СПИСОК ЗАДАНИЙ →
1 - Перепечатайте фрагмент текста о взрослении Золушки от слов «В словарях слово» до слов «я? И какой я?» включительно.
2 - Преобразуйте, пожалуйста, в нумерованный список строки записей от строки с «The image size» до строки с «tap(578, 609)» включительно, пропустив пустые строки. Изображения в ответ не включайте.

Как из хорошей стать настоящей, или Взросление Золушки
А что значит быть настоящим?
В словарях слово «настоящий» объясняется как «подлинный», «неподдельный», «истинный», но эти синонимы путают еще больше. Что значит быть подлинным собой? Кто такой я? И какой я?
Эти вопросы – камни преткновения на пути к себе: не зная ответа, очень трудно выбрать направление.
Как быть «хорошим» или «правильным» – мы знаем (нам это объясняют с детства). Как быть «плохим» – тоже более или менее понятно.
Причем «быть хорошим» и «не быть плохим» – та самая инструкция, которую ребенок слышит фактически с первых дней своего существования, задолго до того, как он будет способен осознать смысл этих слов.

ДАННЫЕ ДЛЯ УПРАЖНЕНИЯ →

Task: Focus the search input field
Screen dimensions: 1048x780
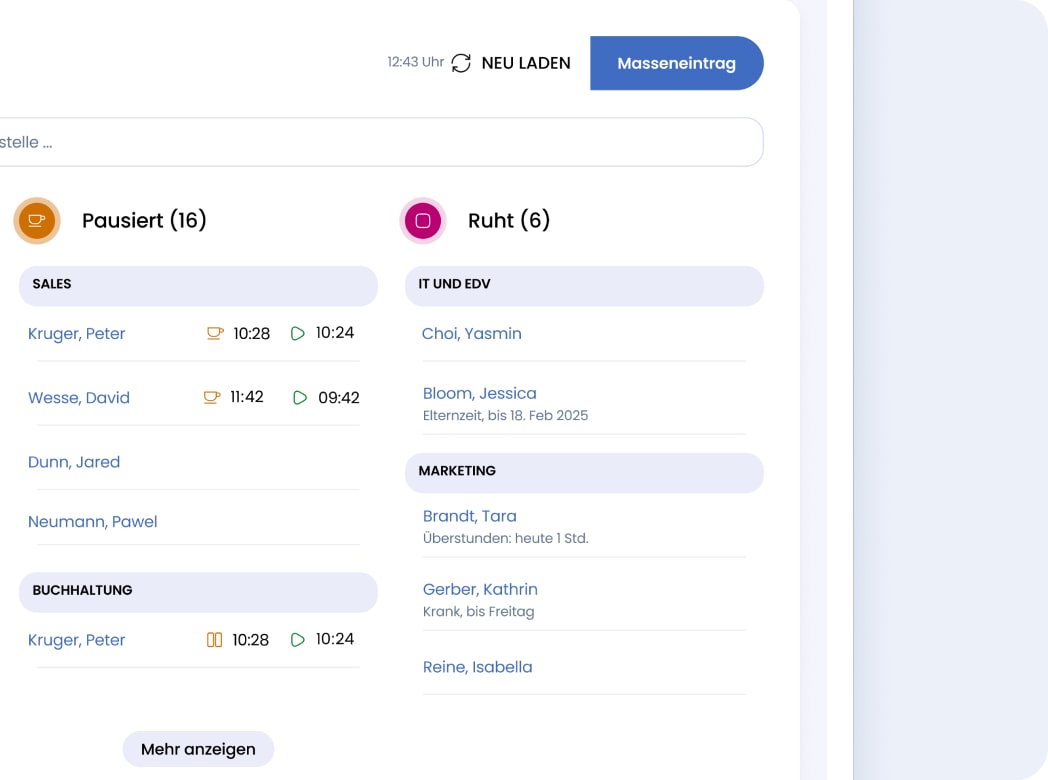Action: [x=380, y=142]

==

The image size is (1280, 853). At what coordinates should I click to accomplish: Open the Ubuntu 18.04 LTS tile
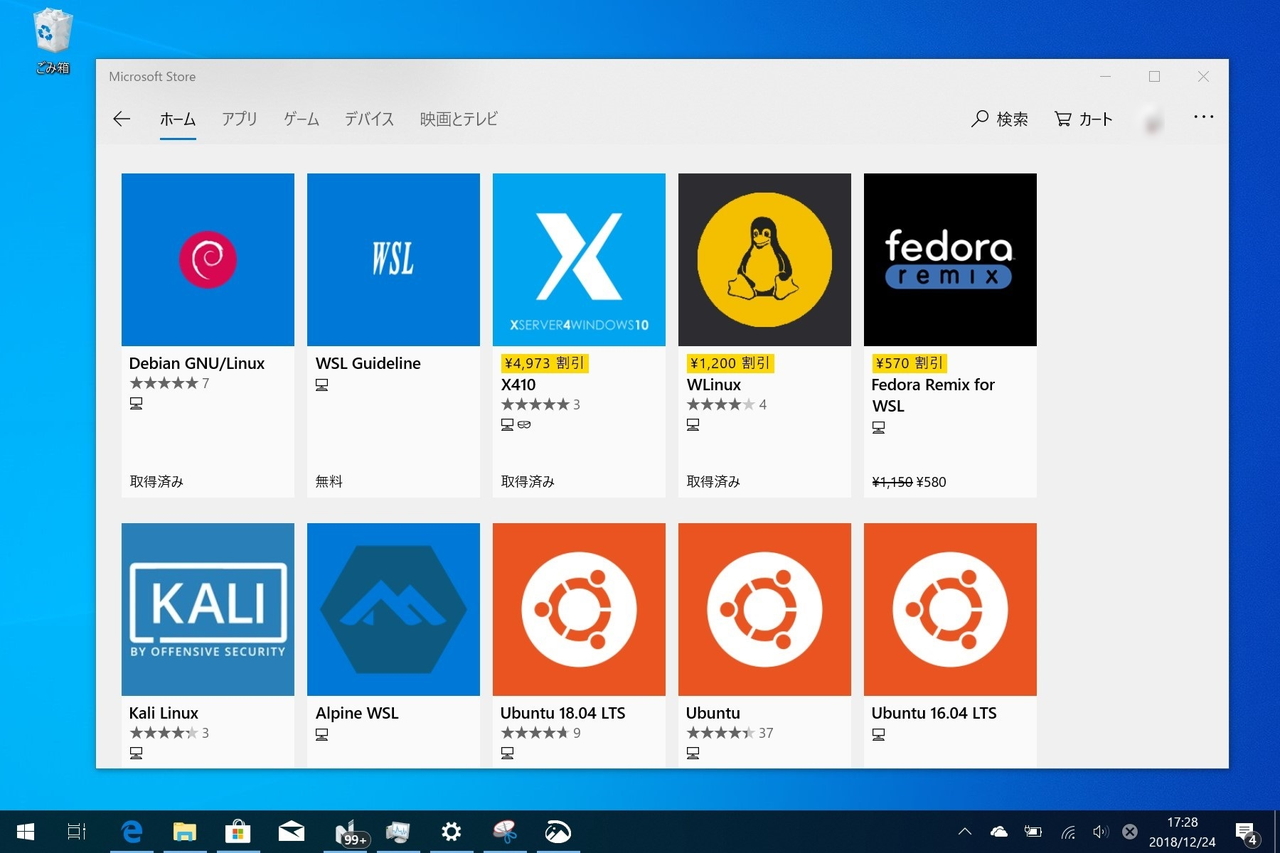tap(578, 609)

ОТВЕТЫ К ЗАДАНИЯМ →
1 -
В словарях слово «настоящий» объясняется как «подлинный», «неподдельный», «истинный», но эти синонимы путают еще больше. Что значит быть подлинным собой? Кто такой я? И какой я?

2 -
1. The image size is (1280, 853). At what coordinates should I click to accomplish: Open the Ubuntu 18.04 LTS tile
2. tap(578, 609)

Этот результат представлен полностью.